- [Exercise]: Could you copy the lines below exactly, leaving none out?

Stored items
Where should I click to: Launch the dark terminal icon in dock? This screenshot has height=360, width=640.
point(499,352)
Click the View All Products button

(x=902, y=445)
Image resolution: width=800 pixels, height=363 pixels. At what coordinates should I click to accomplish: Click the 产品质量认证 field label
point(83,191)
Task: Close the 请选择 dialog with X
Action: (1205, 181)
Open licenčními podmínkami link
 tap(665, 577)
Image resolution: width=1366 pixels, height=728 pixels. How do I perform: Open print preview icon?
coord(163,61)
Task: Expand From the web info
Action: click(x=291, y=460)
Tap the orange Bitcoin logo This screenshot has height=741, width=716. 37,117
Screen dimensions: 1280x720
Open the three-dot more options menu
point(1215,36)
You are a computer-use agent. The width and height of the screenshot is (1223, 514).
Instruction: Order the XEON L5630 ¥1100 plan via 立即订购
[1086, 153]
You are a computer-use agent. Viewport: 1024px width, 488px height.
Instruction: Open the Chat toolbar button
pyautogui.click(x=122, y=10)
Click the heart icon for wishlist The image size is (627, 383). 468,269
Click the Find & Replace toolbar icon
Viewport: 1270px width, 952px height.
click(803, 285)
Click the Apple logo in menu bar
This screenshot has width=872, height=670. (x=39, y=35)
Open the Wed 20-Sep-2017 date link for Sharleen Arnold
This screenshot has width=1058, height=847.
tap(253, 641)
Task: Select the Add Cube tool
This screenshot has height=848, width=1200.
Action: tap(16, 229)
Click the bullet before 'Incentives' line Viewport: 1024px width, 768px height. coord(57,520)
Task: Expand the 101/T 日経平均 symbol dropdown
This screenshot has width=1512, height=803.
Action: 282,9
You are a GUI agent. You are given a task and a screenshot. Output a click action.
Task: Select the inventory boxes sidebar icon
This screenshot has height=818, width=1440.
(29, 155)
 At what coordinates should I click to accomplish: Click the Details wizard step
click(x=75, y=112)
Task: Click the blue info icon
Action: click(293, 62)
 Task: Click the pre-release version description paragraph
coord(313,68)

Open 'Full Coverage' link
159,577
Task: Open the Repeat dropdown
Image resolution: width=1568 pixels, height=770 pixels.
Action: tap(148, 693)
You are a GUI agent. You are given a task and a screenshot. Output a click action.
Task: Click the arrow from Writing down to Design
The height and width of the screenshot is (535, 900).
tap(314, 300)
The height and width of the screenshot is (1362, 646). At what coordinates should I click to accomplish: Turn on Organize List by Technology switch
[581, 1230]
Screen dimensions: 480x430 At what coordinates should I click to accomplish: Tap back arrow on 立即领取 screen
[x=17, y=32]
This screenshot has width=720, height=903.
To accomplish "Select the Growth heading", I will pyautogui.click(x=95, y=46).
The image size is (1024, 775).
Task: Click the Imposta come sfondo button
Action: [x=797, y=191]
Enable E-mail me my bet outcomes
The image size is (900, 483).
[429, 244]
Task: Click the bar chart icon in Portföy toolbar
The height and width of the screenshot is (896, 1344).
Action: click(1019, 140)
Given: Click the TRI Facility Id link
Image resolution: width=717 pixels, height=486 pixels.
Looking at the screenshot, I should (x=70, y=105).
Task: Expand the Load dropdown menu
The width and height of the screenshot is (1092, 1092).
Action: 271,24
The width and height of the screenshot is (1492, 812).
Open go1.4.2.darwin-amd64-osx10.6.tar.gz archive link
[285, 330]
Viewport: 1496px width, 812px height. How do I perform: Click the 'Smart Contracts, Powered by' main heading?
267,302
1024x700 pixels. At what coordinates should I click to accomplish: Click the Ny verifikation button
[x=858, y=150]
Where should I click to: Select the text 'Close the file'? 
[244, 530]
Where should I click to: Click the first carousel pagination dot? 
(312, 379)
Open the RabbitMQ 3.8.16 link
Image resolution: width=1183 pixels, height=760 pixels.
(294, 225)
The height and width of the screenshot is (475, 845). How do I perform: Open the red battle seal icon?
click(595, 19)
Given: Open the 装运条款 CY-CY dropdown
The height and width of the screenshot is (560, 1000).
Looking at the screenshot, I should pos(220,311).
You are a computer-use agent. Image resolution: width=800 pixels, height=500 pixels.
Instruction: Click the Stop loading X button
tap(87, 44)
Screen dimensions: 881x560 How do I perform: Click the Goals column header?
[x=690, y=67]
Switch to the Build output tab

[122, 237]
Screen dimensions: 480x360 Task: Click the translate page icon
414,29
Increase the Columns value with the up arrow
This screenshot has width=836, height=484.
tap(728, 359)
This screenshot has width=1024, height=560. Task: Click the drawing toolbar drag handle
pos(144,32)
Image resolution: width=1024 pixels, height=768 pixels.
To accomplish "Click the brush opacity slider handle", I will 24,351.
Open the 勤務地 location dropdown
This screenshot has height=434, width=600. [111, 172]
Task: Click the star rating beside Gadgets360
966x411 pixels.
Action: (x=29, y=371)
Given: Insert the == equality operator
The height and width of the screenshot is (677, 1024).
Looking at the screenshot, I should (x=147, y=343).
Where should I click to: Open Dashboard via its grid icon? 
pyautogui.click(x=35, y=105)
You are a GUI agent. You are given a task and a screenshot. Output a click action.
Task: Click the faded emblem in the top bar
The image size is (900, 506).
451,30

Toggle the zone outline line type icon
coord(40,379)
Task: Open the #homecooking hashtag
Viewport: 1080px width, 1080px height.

- [Response area]:
Where should I click to: Launch the dark terminal icon in dock? This screenshot has height=360, width=640.
point(499,352)
Click the View All Products button

(x=902, y=445)
Image resolution: width=800 pixels, height=363 pixels. At what coordinates should I click to accomplish: Click the 产品质量认证 field label
point(83,191)
Task: Close the 请选择 dialog with X
Action: (1205, 181)
Open licenčními podmínkami link
 tap(665, 577)
Image resolution: width=1366 pixels, height=728 pixels. How do I perform: Open print preview icon?
coord(163,61)
Task: Expand From the web info
Action: click(x=291, y=460)
Tap the orange Bitcoin logo This screenshot has height=741, width=716. 37,117
Screen dimensions: 1280x720
Open the three-dot more options menu
point(1215,36)
You are a computer-use agent. The width and height of the screenshot is (1223, 514).
Instruction: Order the XEON L5630 ¥1100 plan via 立即订购
[1086, 153]
You are a computer-use agent. Viewport: 1024px width, 488px height.
Instruction: Open the Chat toolbar button
pyautogui.click(x=122, y=10)
Click the heart icon for wishlist The image size is (627, 383). 468,269
Click the Find & Replace toolbar icon
Viewport: 1270px width, 952px height.
click(803, 285)
Click the Apple logo in menu bar
This screenshot has width=872, height=670. (x=39, y=35)
Open the Wed 20-Sep-2017 date link for Sharleen Arnold
This screenshot has width=1058, height=847.
tap(253, 641)
Task: Select the Add Cube tool
This screenshot has height=848, width=1200.
Action: tap(16, 229)
Click the bullet before 'Incentives' line Viewport: 1024px width, 768px height. coord(57,520)
Task: Expand the 101/T 日経平均 symbol dropdown
This screenshot has width=1512, height=803.
Action: 282,9
You are a GUI agent. You are given a task and a screenshot. Output a click action.
Task: Select the inventory boxes sidebar icon
This screenshot has height=818, width=1440.
(29, 155)
 At what coordinates should I click to accomplish: Click the Details wizard step
click(x=75, y=112)
Task: Click the blue info icon
Action: click(293, 62)
 Task: Click the pre-release version description paragraph
coord(313,68)

Open 'Full Coverage' link
159,577
Task: Open the Repeat dropdown
Image resolution: width=1568 pixels, height=770 pixels.
Action: tap(148, 693)
You are a GUI agent. You are given a task and a screenshot. Output a click action.
Task: Click the arrow from Writing down to Design
The height and width of the screenshot is (535, 900).
tap(314, 300)
The height and width of the screenshot is (1362, 646). At what coordinates should I click to accomplish: Turn on Organize List by Technology switch
[581, 1230]
Screen dimensions: 480x430 At what coordinates should I click to accomplish: Tap back arrow on 立即领取 screen
[x=17, y=32]
This screenshot has width=720, height=903.
To accomplish "Select the Growth heading", I will pyautogui.click(x=95, y=46).
The image size is (1024, 775).
Task: Click the Imposta come sfondo button
Action: [x=797, y=191]
Enable E-mail me my bet outcomes
The image size is (900, 483).
[429, 244]
Task: Click the bar chart icon in Portföy toolbar
The height and width of the screenshot is (896, 1344).
Action: click(1019, 140)
Given: Click the TRI Facility Id link
Image resolution: width=717 pixels, height=486 pixels.
Looking at the screenshot, I should (x=70, y=105).
Task: Expand the Load dropdown menu
The width and height of the screenshot is (1092, 1092).
Action: 271,24
The width and height of the screenshot is (1492, 812).
Open go1.4.2.darwin-amd64-osx10.6.tar.gz archive link
[285, 330]
Viewport: 1496px width, 812px height. How do I perform: Click the 'Smart Contracts, Powered by' main heading?
267,302
1024x700 pixels. At what coordinates should I click to accomplish: Click the Ny verifikation button
[x=858, y=150]
Where should I click to: Select the text 'Close the file'? 
[244, 530]
Where should I click to: Click the first carousel pagination dot? 
(312, 379)
Open the RabbitMQ 3.8.16 link
Image resolution: width=1183 pixels, height=760 pixels.
(294, 225)
The height and width of the screenshot is (475, 845). How do I perform: Open the red battle seal icon?
click(595, 19)
Given: Open the 装运条款 CY-CY dropdown
The height and width of the screenshot is (560, 1000).
Looking at the screenshot, I should pos(220,311).
You are a computer-use agent. Image resolution: width=800 pixels, height=500 pixels.
Instruction: Click the Stop loading X button
tap(87, 44)
Screen dimensions: 881x560 How do I perform: Click the Goals column header?
[x=690, y=67]
Switch to the Build output tab

[122, 237]
Screen dimensions: 480x360 Task: Click the translate page icon
414,29
Increase the Columns value with the up arrow
This screenshot has width=836, height=484.
tap(728, 359)
This screenshot has width=1024, height=560. Task: Click the drawing toolbar drag handle
pos(144,32)
Image resolution: width=1024 pixels, height=768 pixels.
To accomplish "Click the brush opacity slider handle", I will 24,351.
Open the 勤務地 location dropdown
This screenshot has height=434, width=600. [111, 172]
Task: Click the star rating beside Gadgets360
966x411 pixels.
Action: (x=29, y=371)
Given: Insert the == equality operator
The height and width of the screenshot is (677, 1024).
Looking at the screenshot, I should (x=147, y=343).
Where should I click to: Open Dashboard via its grid icon? 
pyautogui.click(x=35, y=105)
You are a GUI agent. You are given a task and a screenshot. Output a click action.
Task: Click the faded emblem in the top bar
The image size is (900, 506).
451,30

Toggle the zone outline line type icon
coord(40,379)
Task: Open the #homecooking hashtag
Viewport: 1080px width, 1080px height.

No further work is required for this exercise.